Wednesday, December 24, 2008

Nickelodeon's Big Green Help

Nickelodeon is currently in the midst of a public service campaign called The Big Green Help. The purpose of this series of PSAs is to encourage young people to act responsibly by recycling and precycling and minimizing their energy and resource use:

"at home, at school, at the mall".

(Sound of brakes screeching in the background) Huh? At home - good. At school - great. At the MALL?

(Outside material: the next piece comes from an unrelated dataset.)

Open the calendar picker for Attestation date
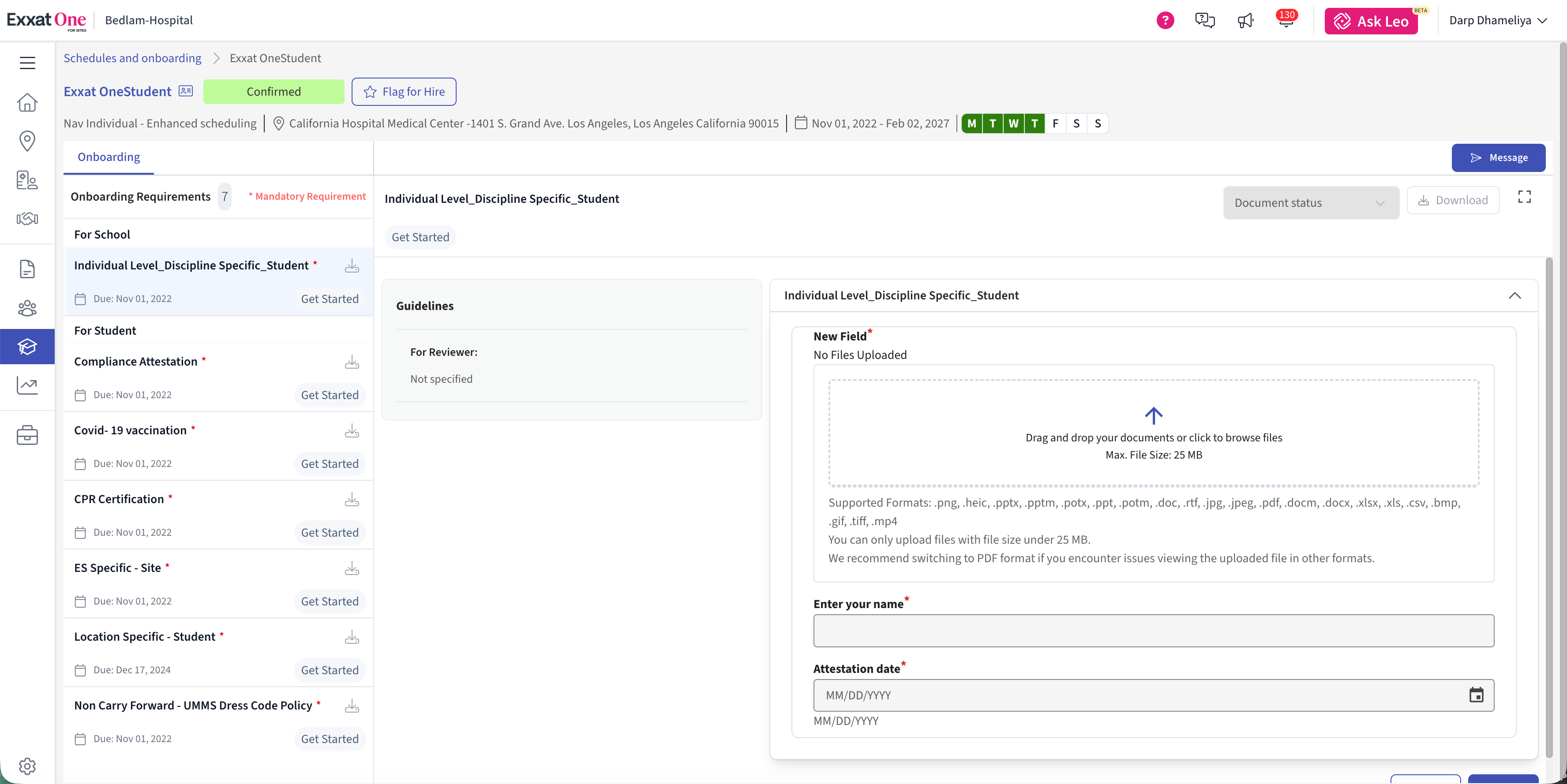This screenshot has height=784, width=1567. coord(1476,694)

I am unclear as to how young people are supposed to exhibit their growing sense of environmental stewardship at a location that is expressly purposed to get them to buy stuff they probably don't need. By eating at the food court, dining on feedlot-bred hamburgers that were raised on denuded rain forest and shipped halfway across the globe, served on single-use plates/cups/forks/napkins? By purchasing clothing made of chemical-laden fabrics, likely sewn by underpaid young women, perhaps working in a sweatshop, that was again shipped halfway across the globe, each garment in it's own individual plastic wrapping? By asking their parents to drive them to the mall to "hang out" with their friends - because for all the talk about biking or walking instead of driving, I live in New Jersey, the mall capital of the world, and I have yet to see a mall that is within walking distance of a residential area, never mind in a location that is safe to walk to (though public transportation is sometimes an option)?

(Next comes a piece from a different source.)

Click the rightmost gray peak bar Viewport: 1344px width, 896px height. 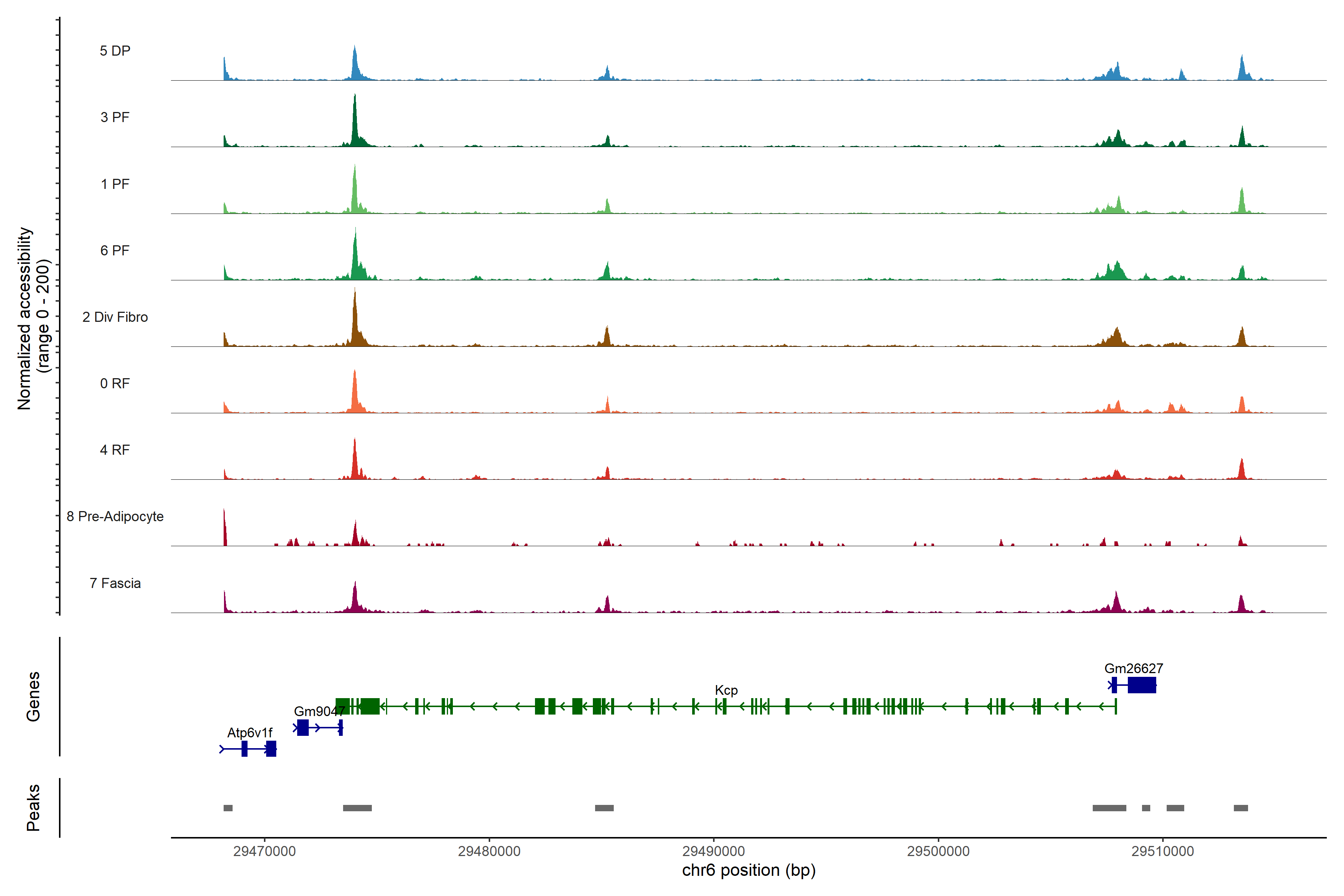click(1241, 808)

I realize that the idea of minimizing consumption in the current economic climate is controversial. For everyone who buys less, someone who works in manufacturing, retail, transportation, or related industries is at risk of losing her job. However, I refuse to accept that we are unable to come up with a new, sustainable paradigm that does not rely on stripping resources and filling our planet with trash in order to put food on tables and roofs over heads. Especially when we are talking to the young, who are the future and who are creative and intelligent, we should be encouraging them to find a new way rather than expecting them to continue in the old.